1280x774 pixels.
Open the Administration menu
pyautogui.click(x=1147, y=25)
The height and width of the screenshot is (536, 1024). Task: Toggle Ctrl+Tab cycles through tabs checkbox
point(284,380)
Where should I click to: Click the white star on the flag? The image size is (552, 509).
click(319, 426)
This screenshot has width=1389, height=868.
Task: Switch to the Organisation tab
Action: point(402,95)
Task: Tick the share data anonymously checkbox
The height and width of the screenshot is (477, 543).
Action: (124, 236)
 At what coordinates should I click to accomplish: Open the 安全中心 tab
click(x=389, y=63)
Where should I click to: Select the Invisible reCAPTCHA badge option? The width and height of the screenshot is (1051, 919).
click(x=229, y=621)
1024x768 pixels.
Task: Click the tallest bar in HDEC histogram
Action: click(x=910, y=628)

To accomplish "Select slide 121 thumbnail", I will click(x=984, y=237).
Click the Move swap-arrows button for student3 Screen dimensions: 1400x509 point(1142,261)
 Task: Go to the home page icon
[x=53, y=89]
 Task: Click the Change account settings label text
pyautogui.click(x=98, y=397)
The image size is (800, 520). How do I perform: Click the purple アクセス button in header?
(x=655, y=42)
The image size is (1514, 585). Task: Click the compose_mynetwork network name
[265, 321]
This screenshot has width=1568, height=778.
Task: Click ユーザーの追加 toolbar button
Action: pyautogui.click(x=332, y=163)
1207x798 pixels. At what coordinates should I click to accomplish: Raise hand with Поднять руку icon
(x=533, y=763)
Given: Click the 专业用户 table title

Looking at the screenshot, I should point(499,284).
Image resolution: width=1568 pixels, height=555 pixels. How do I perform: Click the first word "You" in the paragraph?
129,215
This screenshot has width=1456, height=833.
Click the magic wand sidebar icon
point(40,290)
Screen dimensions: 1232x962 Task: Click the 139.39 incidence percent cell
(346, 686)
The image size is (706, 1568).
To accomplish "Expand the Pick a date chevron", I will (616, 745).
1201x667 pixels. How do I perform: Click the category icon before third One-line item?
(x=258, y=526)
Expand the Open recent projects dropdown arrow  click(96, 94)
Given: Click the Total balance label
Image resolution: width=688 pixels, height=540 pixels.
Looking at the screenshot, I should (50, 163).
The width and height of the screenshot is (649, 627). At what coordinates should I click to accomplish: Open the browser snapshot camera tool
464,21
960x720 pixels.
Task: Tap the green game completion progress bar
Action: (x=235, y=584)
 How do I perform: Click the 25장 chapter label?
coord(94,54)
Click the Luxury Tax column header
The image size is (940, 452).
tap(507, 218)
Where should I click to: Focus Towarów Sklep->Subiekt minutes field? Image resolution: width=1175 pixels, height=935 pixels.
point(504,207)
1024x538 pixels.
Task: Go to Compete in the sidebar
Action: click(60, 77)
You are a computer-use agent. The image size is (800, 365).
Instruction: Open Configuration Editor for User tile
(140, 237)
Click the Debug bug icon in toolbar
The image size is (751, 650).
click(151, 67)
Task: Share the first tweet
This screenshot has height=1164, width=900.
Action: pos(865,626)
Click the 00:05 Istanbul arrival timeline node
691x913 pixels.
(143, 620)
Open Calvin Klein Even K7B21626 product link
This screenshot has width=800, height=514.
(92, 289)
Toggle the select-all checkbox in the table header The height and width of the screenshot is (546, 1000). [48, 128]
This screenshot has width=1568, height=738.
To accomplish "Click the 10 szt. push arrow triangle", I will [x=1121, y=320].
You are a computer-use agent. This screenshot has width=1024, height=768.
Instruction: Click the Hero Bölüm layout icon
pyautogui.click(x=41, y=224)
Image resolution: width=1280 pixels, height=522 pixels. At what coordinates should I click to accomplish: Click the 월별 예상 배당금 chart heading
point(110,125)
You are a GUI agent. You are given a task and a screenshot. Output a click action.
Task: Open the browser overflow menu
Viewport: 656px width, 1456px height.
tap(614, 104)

•••••

§ **Problem details**: Copy out all the data above again, swapping every "overflow menu" for "more-options menu" and leaving everything else as it is.

§ **Result of this task**:
1280x774 pixels.
Open the Administration menu
pyautogui.click(x=1147, y=25)
The height and width of the screenshot is (536, 1024). Task: Toggle Ctrl+Tab cycles through tabs checkbox
point(284,380)
Where should I click to: Click the white star on the flag? The image size is (552, 509).
click(319, 426)
This screenshot has width=1389, height=868.
Task: Switch to the Organisation tab
Action: point(402,95)
Task: Tick the share data anonymously checkbox
The height and width of the screenshot is (477, 543).
Action: (124, 236)
 At what coordinates should I click to accomplish: Open the 安全中心 tab
click(x=389, y=63)
Where should I click to: Select the Invisible reCAPTCHA badge option? The width and height of the screenshot is (1051, 919).
click(x=229, y=621)
1024x768 pixels.
Task: Click the tallest bar in HDEC histogram
Action: click(x=910, y=628)

To accomplish "Select slide 121 thumbnail", I will click(x=984, y=237).
Click the Move swap-arrows button for student3 Screen dimensions: 1400x509 point(1142,261)
 Task: Go to the home page icon
[x=53, y=89]
 Task: Click the Change account settings label text
pyautogui.click(x=98, y=397)
The image size is (800, 520). How do I perform: Click the purple アクセス button in header?
(x=655, y=42)
The image size is (1514, 585). Task: Click the compose_mynetwork network name
[265, 321]
This screenshot has width=1568, height=778.
Task: Click ユーザーの追加 toolbar button
Action: pyautogui.click(x=332, y=163)
1207x798 pixels. At what coordinates should I click to accomplish: Raise hand with Поднять руку icon
(x=533, y=763)
Given: Click the 专业用户 table title

Looking at the screenshot, I should point(499,284).
Image resolution: width=1568 pixels, height=555 pixels. How do I perform: Click the first word "You" in the paragraph?
129,215
This screenshot has width=1456, height=833.
Click the magic wand sidebar icon
point(40,290)
Screen dimensions: 1232x962 Task: Click the 139.39 incidence percent cell
(346, 686)
The image size is (706, 1568).
To accomplish "Expand the Pick a date chevron", I will (616, 745).
1201x667 pixels. How do I perform: Click the category icon before third One-line item?
(x=258, y=526)
Expand the Open recent projects dropdown arrow  click(96, 94)
Given: Click the Total balance label
Image resolution: width=688 pixels, height=540 pixels.
Looking at the screenshot, I should (50, 163).
The width and height of the screenshot is (649, 627). At what coordinates should I click to accomplish: Open the browser snapshot camera tool
464,21
960x720 pixels.
Task: Tap the green game completion progress bar
Action: (x=235, y=584)
 How do I perform: Click the 25장 chapter label?
coord(94,54)
Click the Luxury Tax column header
The image size is (940, 452).
tap(507, 218)
Where should I click to: Focus Towarów Sklep->Subiekt minutes field? Image resolution: width=1175 pixels, height=935 pixels.
point(504,207)
1024x538 pixels.
Task: Go to Compete in the sidebar
Action: click(60, 77)
You are a computer-use agent. The image size is (800, 365).
Instruction: Open Configuration Editor for User tile
(140, 237)
Click the Debug bug icon in toolbar
The image size is (751, 650).
click(151, 67)
Task: Share the first tweet
This screenshot has height=1164, width=900.
Action: pos(865,626)
Click the 00:05 Istanbul arrival timeline node
691x913 pixels.
(143, 620)
Open Calvin Klein Even K7B21626 product link
This screenshot has width=800, height=514.
(92, 289)
Toggle the select-all checkbox in the table header The height and width of the screenshot is (546, 1000). [48, 128]
This screenshot has width=1568, height=738.
To accomplish "Click the 10 szt. push arrow triangle", I will [x=1121, y=320].
You are a computer-use agent. This screenshot has width=1024, height=768.
Instruction: Click the Hero Bölüm layout icon
pyautogui.click(x=41, y=224)
Image resolution: width=1280 pixels, height=522 pixels. At what coordinates should I click to accomplish: Click the 월별 예상 배당금 chart heading
point(110,125)
You are a GUI agent. You are given a task and a screenshot. Output a click action.
Task: Open the browser more-options menu
Viewport: 656px width, 1456px height.
tap(614, 104)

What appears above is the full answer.